Шрифт:
Кусти и в самом деле был навеселе, иначе он не растягивал бы с таким усердием мехи своей гармошки; деревенские парни, которым хотелось, чтобы Кусти играл как следует, позаботились о том, чтобы его подпоить.
Парни позаботились и о том, чтобы самим не остаться в праздник сбора орехов трезвыми, поэтому у многих карманы оттопыривались не от орехов, а от бутылок. Была у них и красная водка, сладкое вино, припасенное для поющих девушек, которые пронзительно кричали и взвизгивали каждый раз, когда парни лезли к ним в карманы за орехами.
Только по вине Виллу девушки сегодня не вскрикивали, ведь он не искал у них в карманах орехов, словно даже для этого его зрение было слишком слабым. Виллу молча сидел рядом с гармонистом, сидел, сжав руками голову, а потом растянулся на земле и уставился в поднебесную высь, как будто лишь там мог что-нибудь разглядеть.
Виллу стал худеть еще в больнице и теперь с каждым днем худел все больше и больше, словно время его пребывания в больнице еще не кончилось. Особенно заметно он начал худеть, пожалуй, с того дня, как они сидели с хозяйкой Кырбоя на берегу озера и та спросила Виллу, видит ли он на том берегу, рядом со старой березой, осину, листья которой уже краснеют. С того самого дня у Виллу и пропал аппетит, мать сразу это заметила.
Виллу работает, не считаясь с тем, что рука у него болит, работает так, что даже отец им доволен: утром Виллу поднимается первым, вечером ложится последним, но о еде совсем почти не думает. Мать убеждена, что Виллу не ест потому, что мало спит. Но сам Виллу считает, что он даже слишком много валяется в постели, ведь сна у него не хватает даже на эти часы.
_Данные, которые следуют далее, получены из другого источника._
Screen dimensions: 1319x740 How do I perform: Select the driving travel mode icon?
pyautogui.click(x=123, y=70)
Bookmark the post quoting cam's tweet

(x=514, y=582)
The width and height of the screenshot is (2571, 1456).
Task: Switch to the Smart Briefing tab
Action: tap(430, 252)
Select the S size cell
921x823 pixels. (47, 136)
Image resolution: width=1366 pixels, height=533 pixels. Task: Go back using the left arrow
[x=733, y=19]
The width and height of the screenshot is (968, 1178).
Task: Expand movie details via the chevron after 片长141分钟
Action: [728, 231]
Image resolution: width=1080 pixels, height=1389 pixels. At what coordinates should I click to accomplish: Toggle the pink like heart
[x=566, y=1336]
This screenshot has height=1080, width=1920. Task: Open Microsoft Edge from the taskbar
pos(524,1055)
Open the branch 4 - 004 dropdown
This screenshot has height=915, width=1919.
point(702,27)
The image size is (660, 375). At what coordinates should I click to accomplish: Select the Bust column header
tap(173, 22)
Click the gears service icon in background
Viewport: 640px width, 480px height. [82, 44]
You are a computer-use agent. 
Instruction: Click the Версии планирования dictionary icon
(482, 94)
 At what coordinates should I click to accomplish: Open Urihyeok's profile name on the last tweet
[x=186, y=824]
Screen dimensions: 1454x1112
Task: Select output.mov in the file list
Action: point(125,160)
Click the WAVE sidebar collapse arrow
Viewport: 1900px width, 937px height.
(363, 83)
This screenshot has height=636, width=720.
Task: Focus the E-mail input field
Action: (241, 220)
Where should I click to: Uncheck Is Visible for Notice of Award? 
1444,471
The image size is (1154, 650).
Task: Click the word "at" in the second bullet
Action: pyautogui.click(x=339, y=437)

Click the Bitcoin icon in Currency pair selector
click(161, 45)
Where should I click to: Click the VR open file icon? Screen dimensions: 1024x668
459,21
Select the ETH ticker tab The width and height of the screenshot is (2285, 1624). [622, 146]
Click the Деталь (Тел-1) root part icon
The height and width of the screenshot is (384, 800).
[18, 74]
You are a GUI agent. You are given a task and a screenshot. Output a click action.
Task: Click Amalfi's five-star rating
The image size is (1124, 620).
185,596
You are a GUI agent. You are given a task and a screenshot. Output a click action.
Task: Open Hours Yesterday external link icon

Виллу стал неразговорчивым, словно тюрьма и больница отучили его говорить. Он может часами сидеть дома или в компании, не произнося ни слова, матери порой даже жаль его становится, ей даже страшно за него, и она просит:
— Да скажи же хоть слово, что ты все время молчишь.
— А что мне говорить, — отзывается Виллу, — все уже переговорено.
— Сходи куда-нибудь, что ли, разомнись, не сиди так.
— Куда мне идти, — отвечает Виллу, — я уже свое отходил, отбегал.
И опять сидит, обхватив руками голову.
Так сидел Виллу и в праздник сбора орехов, а кругом все смеялись, шутили, без умолку болтали о разных пустяках. То один, то другой парень подходит к нему, пытается вовлечь в разговор, приглашает повеселиться со всеми, но Виллу не любит веселиться со всеми, не любит даже смотреть, как веселятся другие, словно он для этого уже слишком стар. Тогда парни, у которых с ним давние счеты, разозлившись, говорят ему, чтобы он уходил прочь, раз не хочет водить с ними компанию, нечего ему тут торчать, пусть идет туда, где ему веселее.
— Пей хотя бы, дьявол, если ничего другого делать не хочешь, — говорят парни и с разных сторон протягивают ему бутылки; теперь у них хватает на это храбрости, теперь Виллу укрощен.
И Виллу пьет, чем больше молчит, тем больше пьет, словно немеет от сильной жажды. Но когда водки выпито уже достаточно и язык у Виллу развязывается, он начинает ругаться, как будто его все еще мучает острая боль в правой руке и в левом глазу.
— Бурда! Не действует, черт бы ее побрал! Совсем не действует!
— Пей! — пристают к нему парни. — Потом подействует.
И Виллу пьет, словно его угощает сама хозяйка Кырбоя. Виллу пьет чужую водку, хотя и знает, что парни угощают его из желания унизить, — какой же он, к черту, мужчина, если пьет чужую водку, как будто сам уже не в состоянии купить. Виллу и сам понимает, как унизительно для него пить чужую водку, но все-таки пьет, словно ищет унижения или хочет потопить в вине воспоминания о том времени, когда сам поил других.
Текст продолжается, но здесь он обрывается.